* _WORK TO BE COMPLETED_:
Although the data holds pictures, return only the lines from the one containing "The height and width of the screenshot is (784, 1536)." to the end, exactly, and without them.

======== RECORDS FOR THIS EXERCISE ========

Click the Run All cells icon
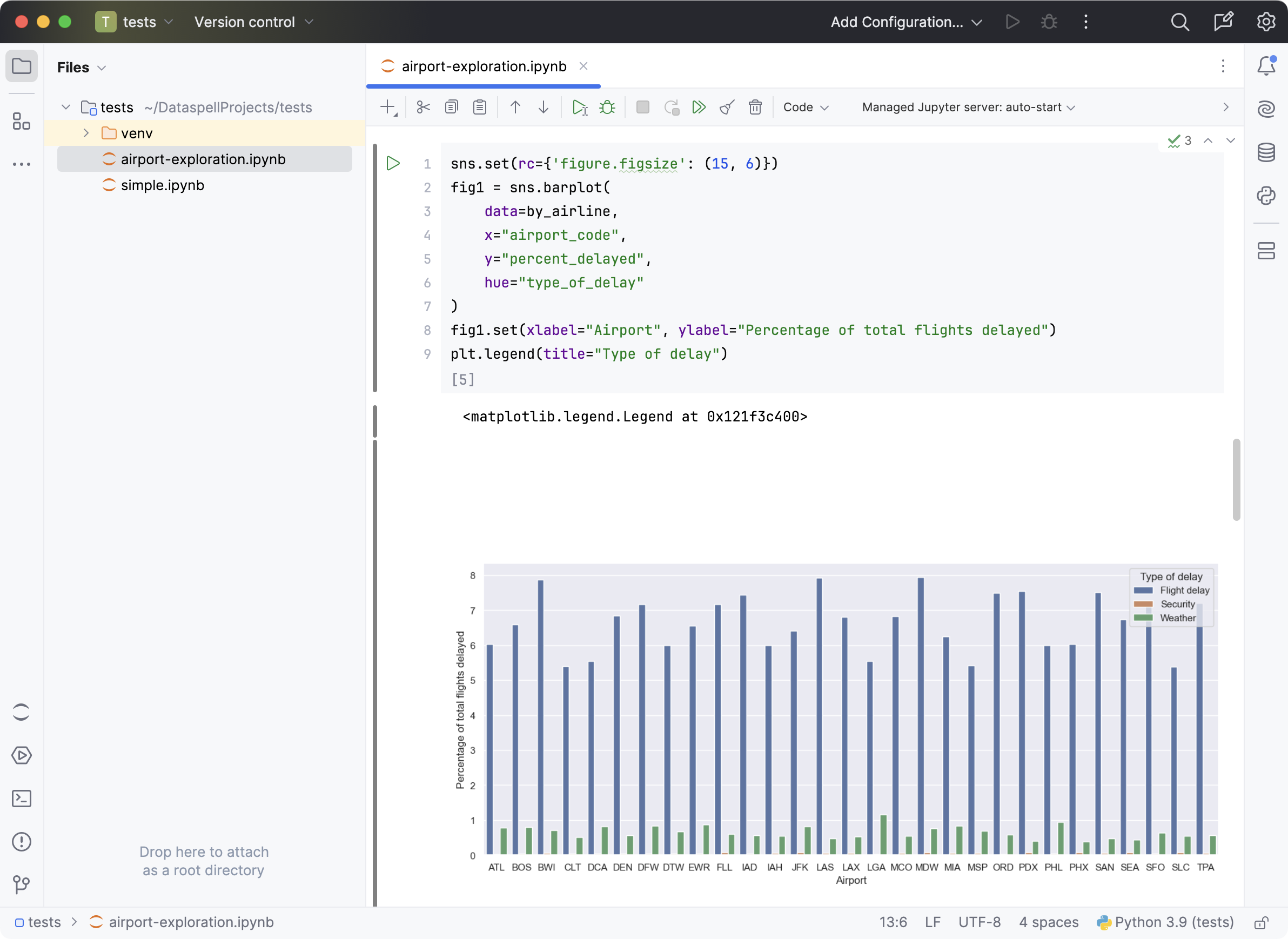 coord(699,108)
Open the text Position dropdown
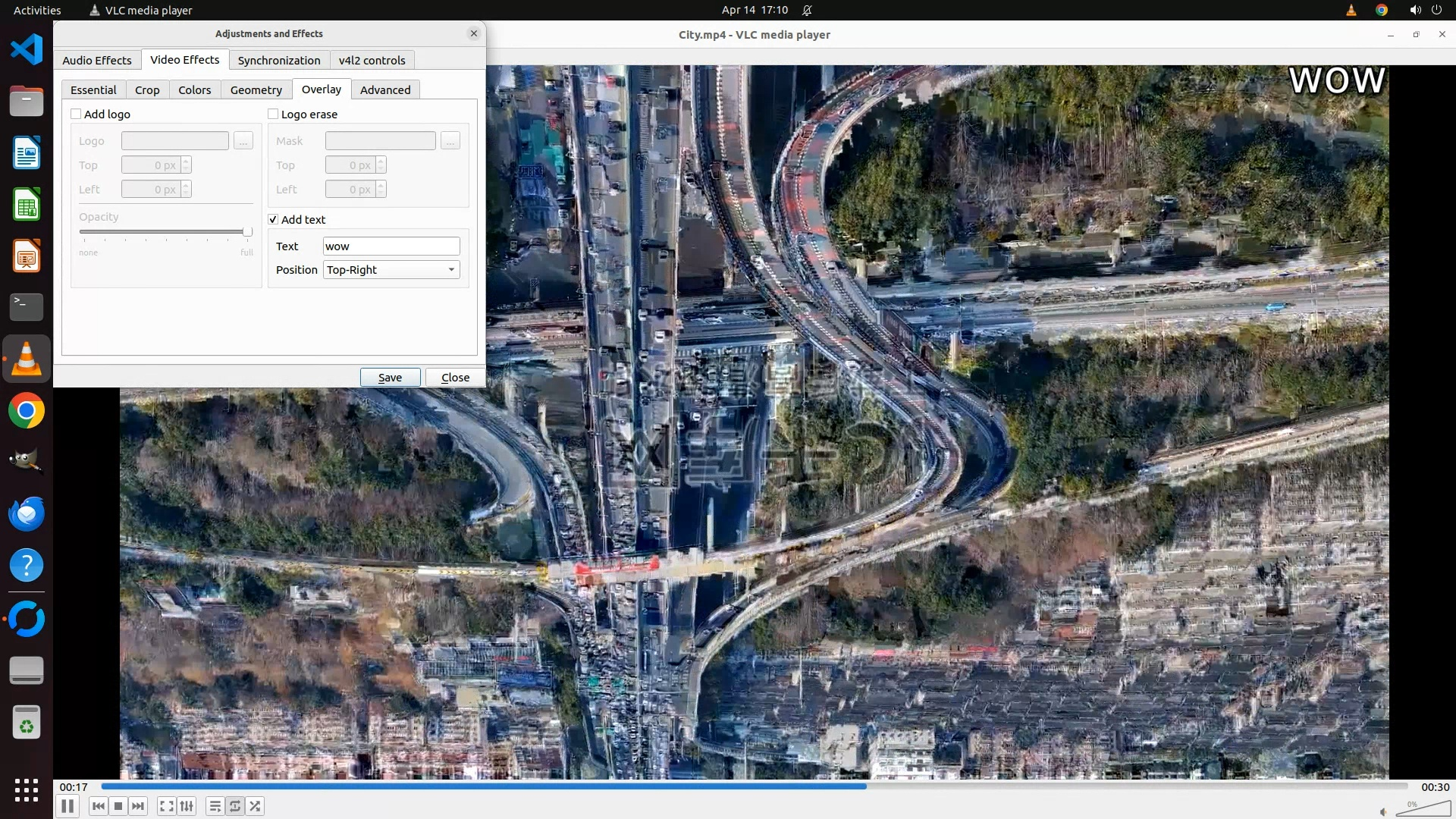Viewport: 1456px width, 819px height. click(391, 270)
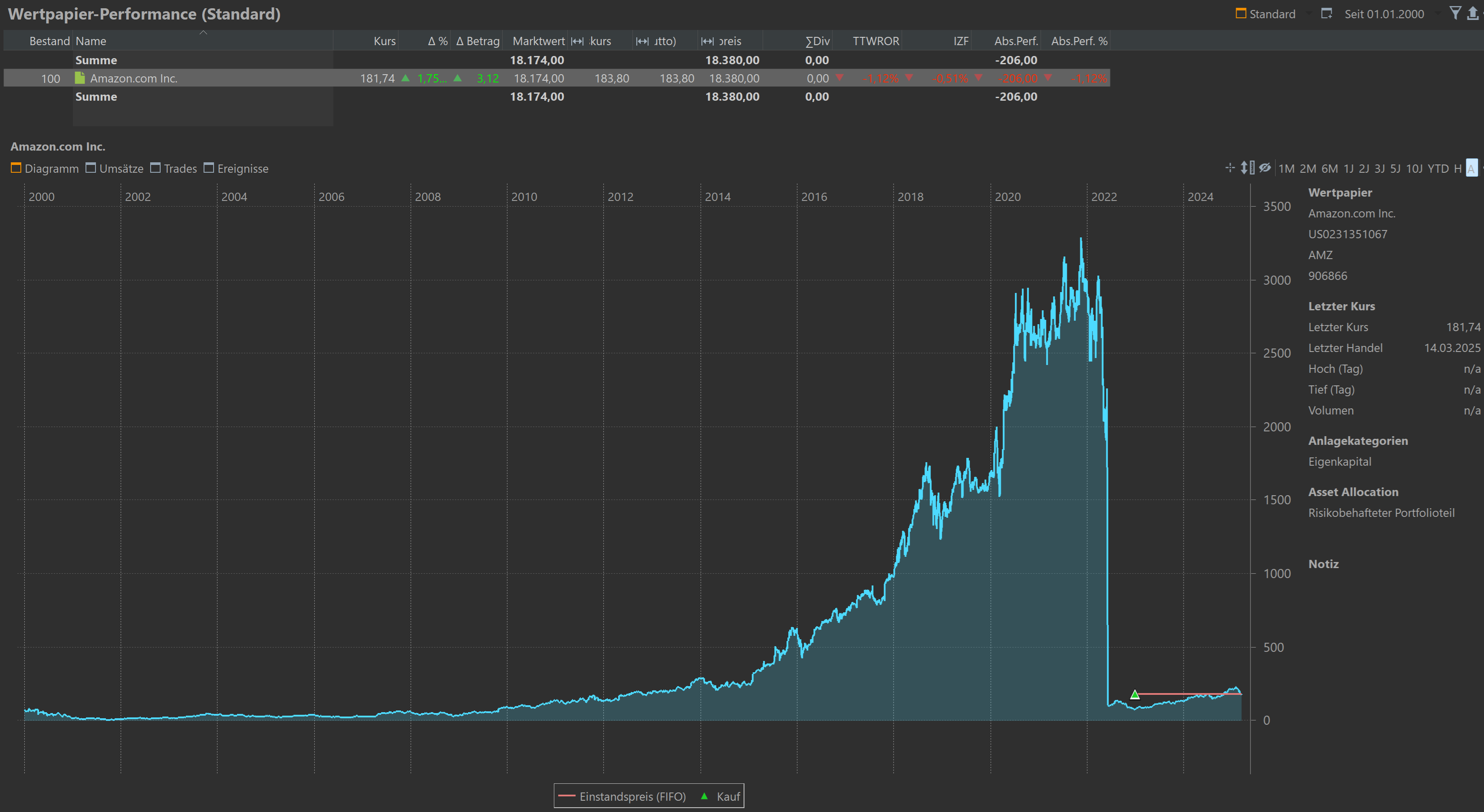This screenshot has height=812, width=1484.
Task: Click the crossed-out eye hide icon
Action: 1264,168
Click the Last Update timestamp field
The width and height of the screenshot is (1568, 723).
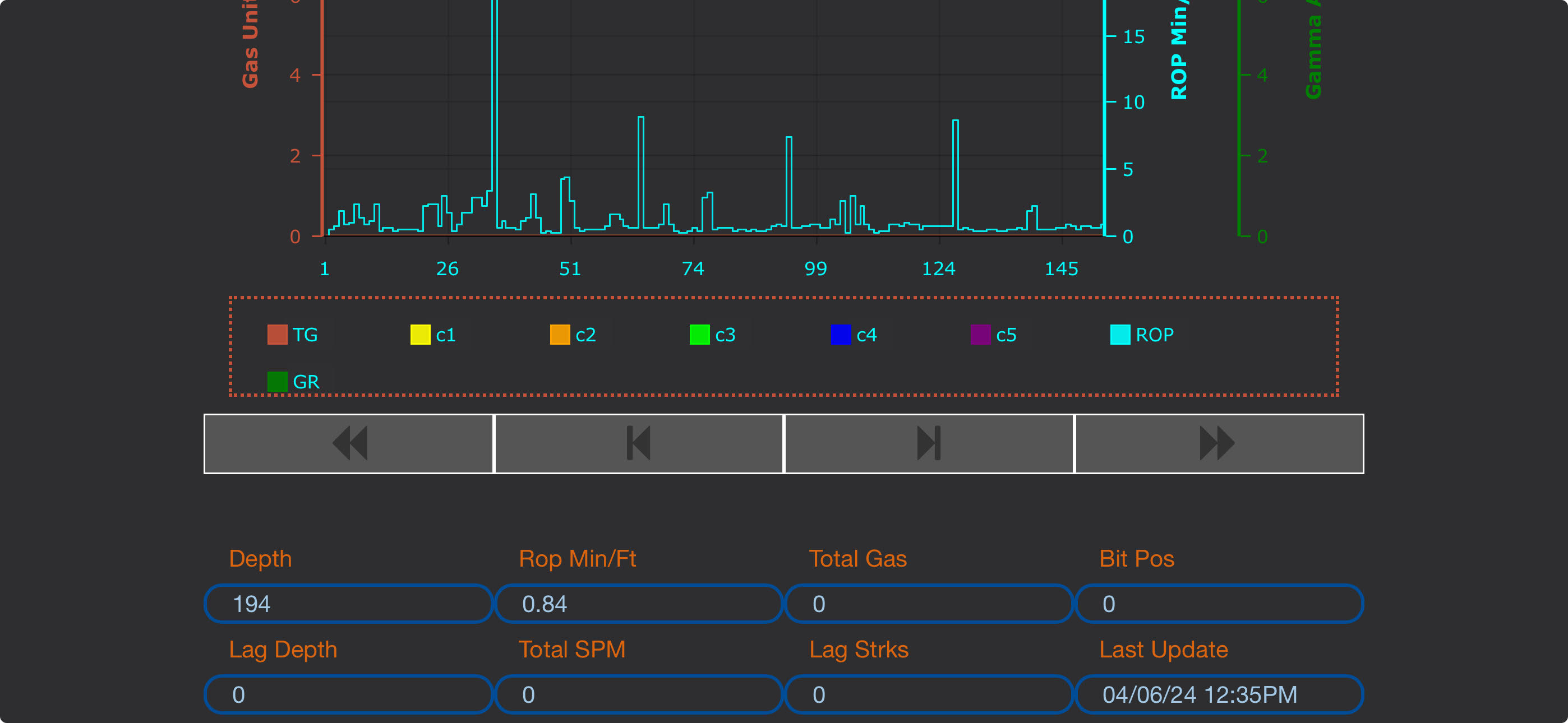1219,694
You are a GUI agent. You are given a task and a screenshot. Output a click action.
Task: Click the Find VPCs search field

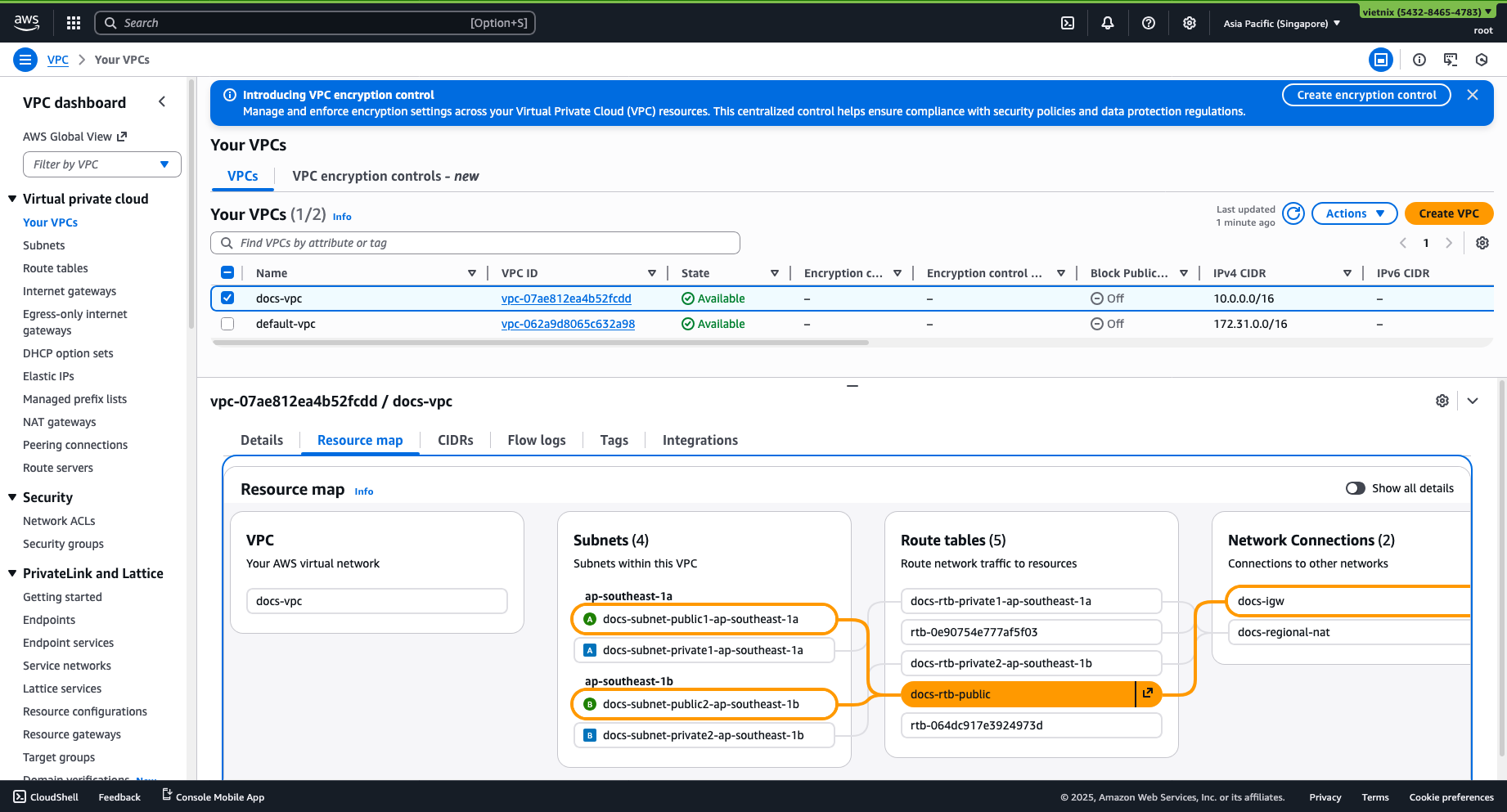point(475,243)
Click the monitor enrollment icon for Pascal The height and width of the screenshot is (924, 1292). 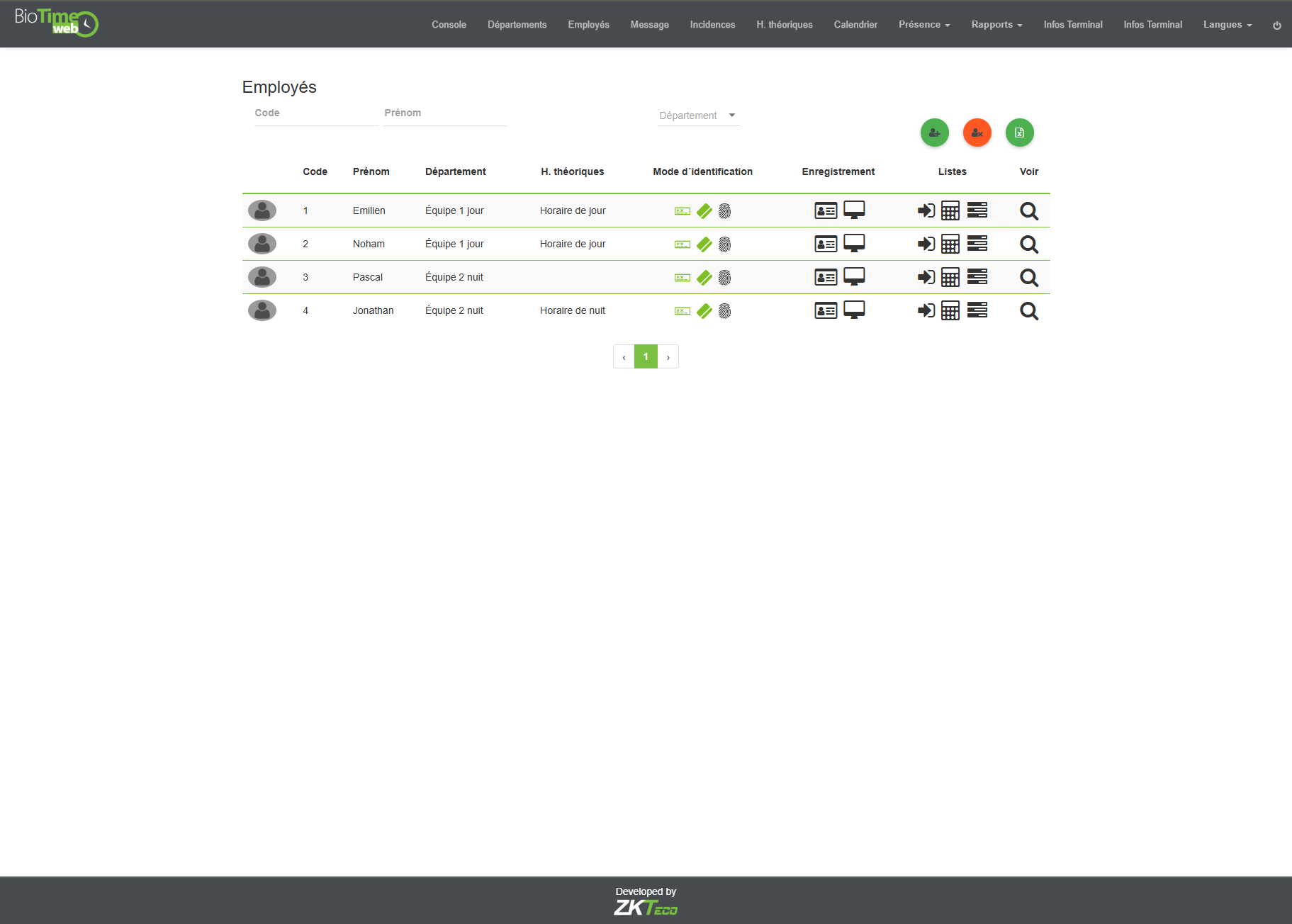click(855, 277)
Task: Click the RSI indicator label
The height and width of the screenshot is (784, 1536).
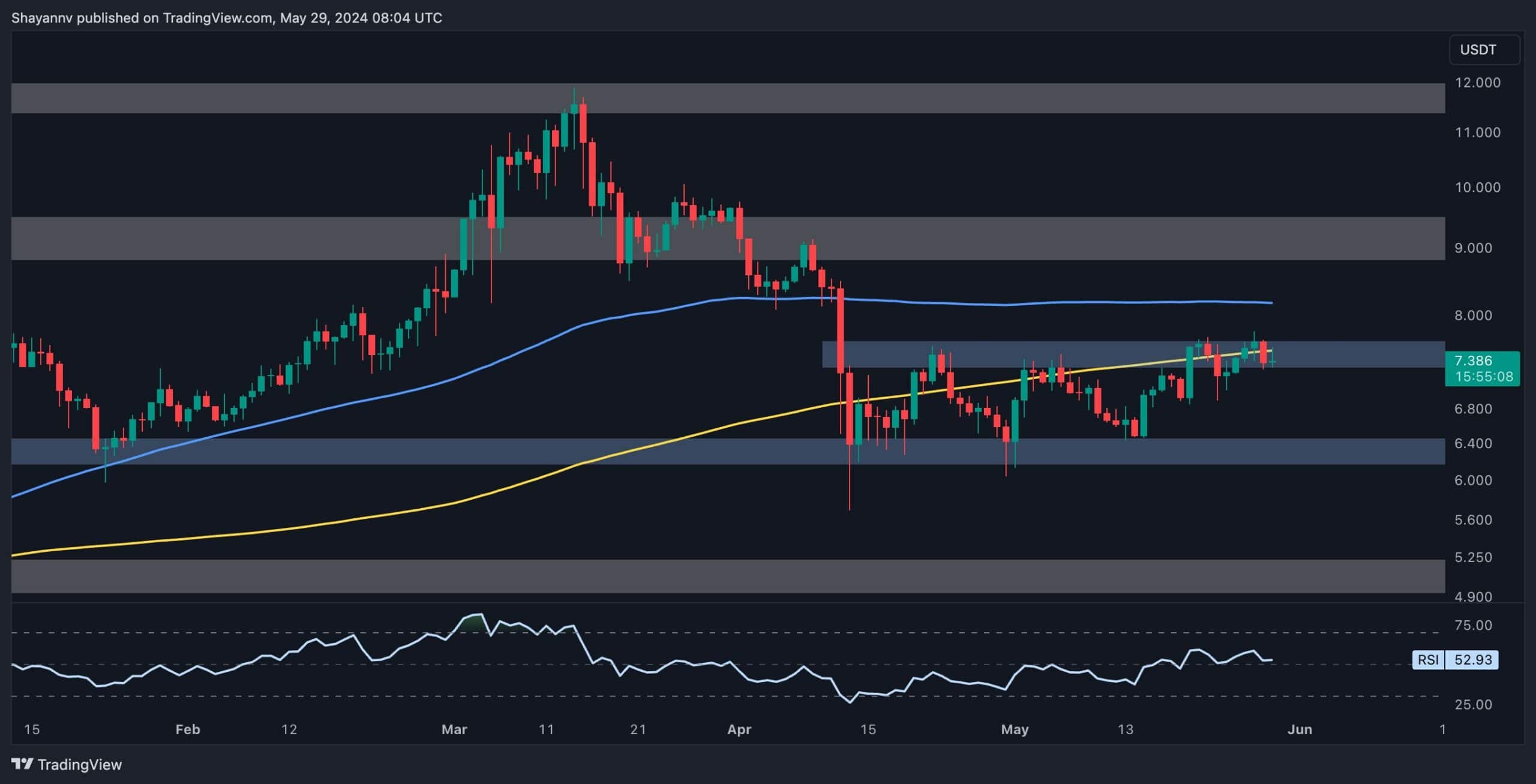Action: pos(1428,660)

========

* _RESULT_:
The height and width of the screenshot is (784, 1536).
Action: pos(1428,660)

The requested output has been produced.